Be extra gentle when washing your baby’s diaper area. For little girls, wash from front to back and be sure to gently clean between the folds of skin; for little boys, do not retract or pull back the foreskin on an uncircumcised penis.
Rinse your baby well at the end of the bath – any residual soap can irritate her skin. To lift your baby out of the tub, support her head and neck with one hand, while supporting her bottom with the other, with your fingers around one thigh (just in case your slippery wiggle worm slips free).
Gently pat your baby dry, making sure her diaper area is completely dry to avoid developing diaper rash. If your baby’s skin is dry and flakey, use a little baby lotion.
Once you get the hang of bathing your baby, it’s a good idea to keep a camera handy during bath time for all those adorable and tender moments you’ll want to remember forever.
Hygiene for babies with damp towels
The American Academy of Pediatrics recommends that parents only wipe their baby’s body with a wet cloth until the umbilical cord falls or the area of the foreskin is healed, possibly a week or two after birth.
To conduct baby wipes, parents should place their babies on their backs on a towel or in a bed. Wet a small, soft cloth, wring out some water, and then wipe your baby’s face. Gently rub each eyelid with a towel from the inside to the outside. The part around the baby’s mouth and under the chin where the baby’s milk and saliva are draining should also be cleaned. There is usually no need to use soap for babies at this early stage.

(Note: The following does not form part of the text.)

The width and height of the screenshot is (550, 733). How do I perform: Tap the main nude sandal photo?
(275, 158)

Pay attention to the gaps in the skin
To cleanse a baby’s body, parents can use plain water or mild moisturizing soap for babies. Pay attention to bathing the newborn’s surface under the arms, behind the ears, between the neck, and in the diaper area.
Besides, do not forget to clean the position between the fingers and toes of the baby. If the weather is cold, take off the pants or shirt in part to be bathed to keep your baby warm.
Shampooing for babies
Shampooing should be done for babies with thick hair. Parents should use bare hands, gently rub a drop of baby shampoo on the child’s scalp. Wash your shampoo with a cup of water or a wet towel. Do not forget to cover one hand on the baby’s forehead to avoid bubbles or splashes into his eyes.

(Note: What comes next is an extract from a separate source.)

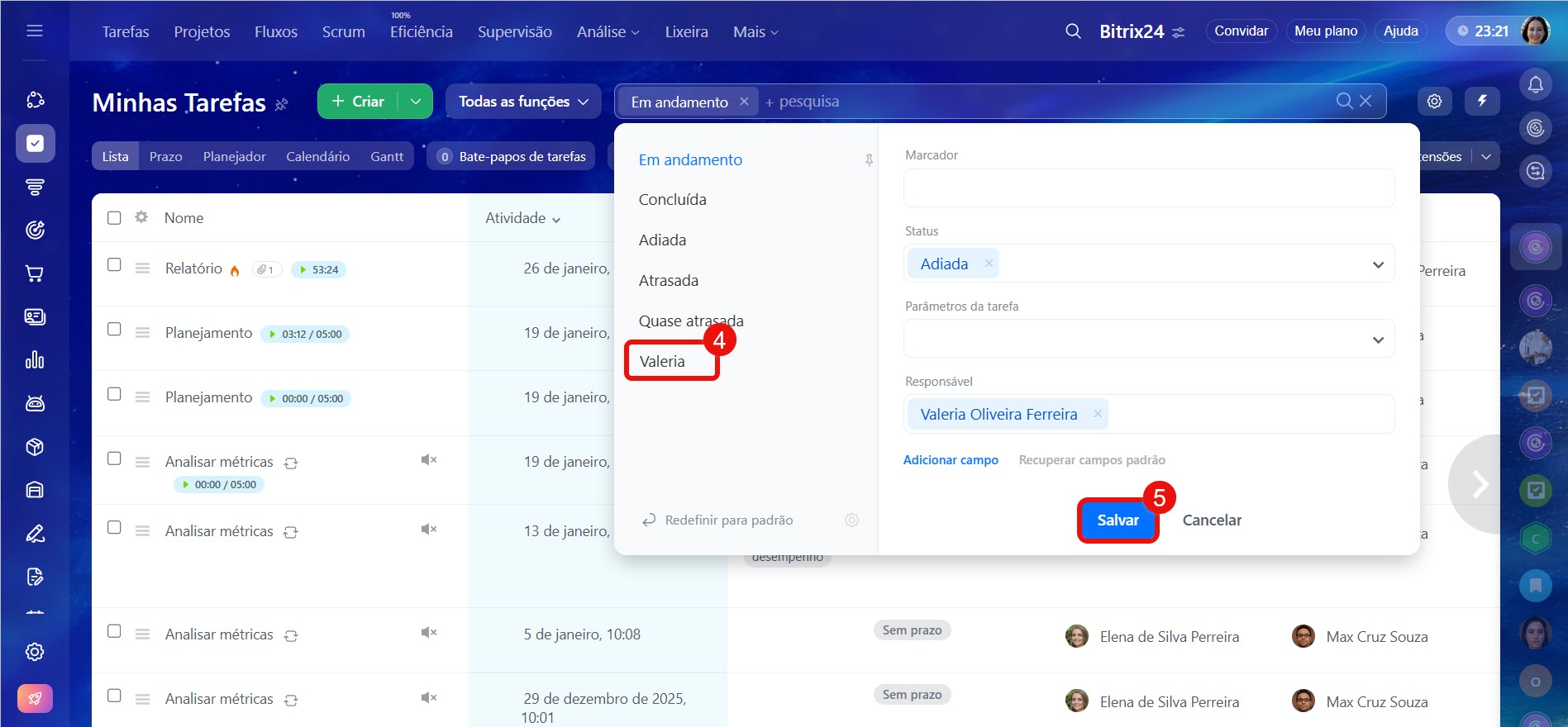Expand the Status dropdown field
The width and height of the screenshot is (1568, 727).
pos(1377,264)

When the baby is wiped, the parent can wash the hair directly under the tap. First, use the elbow or the inside of your wrist to check the water temperature appropriately. Then use your arms to support your baby’s back and hold his head firmly with his hand, gently rubbing his hair with his other hand.
Infant bath in brass/basin
When the baby’s body is ready for bathing frequently, parents can use a plastic basin/basin or sink to place the child. Before use, wash over tub or basin/basin and line with a clean cloth.

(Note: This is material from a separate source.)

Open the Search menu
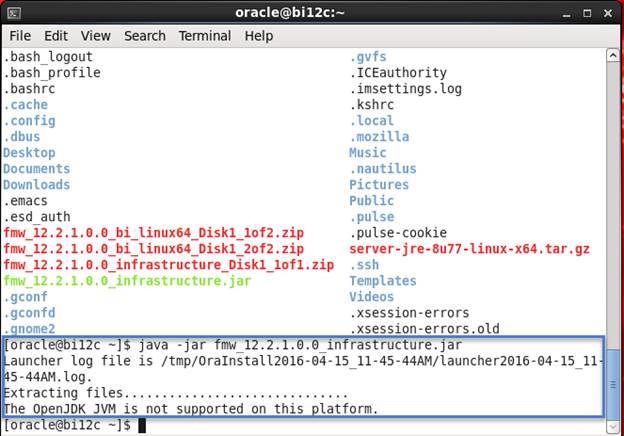The height and width of the screenshot is (436, 624). (145, 36)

All necessary supplies for bathing a newborn should be made available, including towels, a watering can, and baby shower gel. Gathering these things at the bath location will be convenient for parents always to have one hand to hold the baby in the shower, avoiding the case of children alone in the water and taking things.
Following the essential newborn bathing tips will help parents feel more confident in this stage. Bathing babies not only helps cleanse the body but also helps children learn new things through the process of stimulating the senses. At the same time, it is also the best time for children to feel the care and love of parents.